There may well be superstitious souls out there who stayed in bed all day yesterday, thus avoiding what-ever slings and arrows that outrageous fortune held in store for them.

The reason? Triskaidekaphobia - or fear of Friday the 13th. An altogether splendid word, which owes more to the ingenuity of modern quasi-classical wordsmiths than to ancient usage. Nevertheless it is a useful invention which well describes the frailty of an unreasonable fear.

Another word for irrational fear is panic, no more logical in its suffering although it at least has the benefit of a genuinely ancient pedigree. It stems from the Greek "panikon deima" - Literally "the fear caused by Pan"

An important nuance of panic is nameless fear ... fuelled by the unexplained noises of the night, scuffling of dead leaves when neither man nor beast is to be seen, and strange sighs and strange sighs on the windless air. These sounds and their accompanying terror were attributed to Pan, the God of nature - in retrospect, a fear not all that unreasonable when sprites and spirits lived in every grove, stream and woodland.

True Panic - "Phobos" to the Greeks - was something universal, inhabiting the darkness, the air, the sky and the Earth itself. Long names described the circumstances of the condition: claustrophobia if it happened in confined spaces agoraphobia if in the open.

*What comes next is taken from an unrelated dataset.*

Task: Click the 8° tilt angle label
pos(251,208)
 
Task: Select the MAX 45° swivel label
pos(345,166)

Now the fearful can match their anxieties with a whole catalogue of ingeniously named phobias from aillurophobia (fear of cats) to xenophobia (fear of foreigners) Apart from the inventiveness of all the phobias, joining together Greek elements has given us a host of useful every-day words

Among them are chrysanthemum (gold + flower), cosmopolitan (world + citizen) phosphorous (light + bearer) photography (light + writing), helicopter (spiral + wing) and telephone (far off + voice) Strictly speaking, television (far + seeing) should be telescope, but Galileo got off the mark faster than John Logie Baird. He was thus able to coin a pure Greek derivative for his invention, forcing Baird to resort to a hybrid based on the Latin suffix "Video."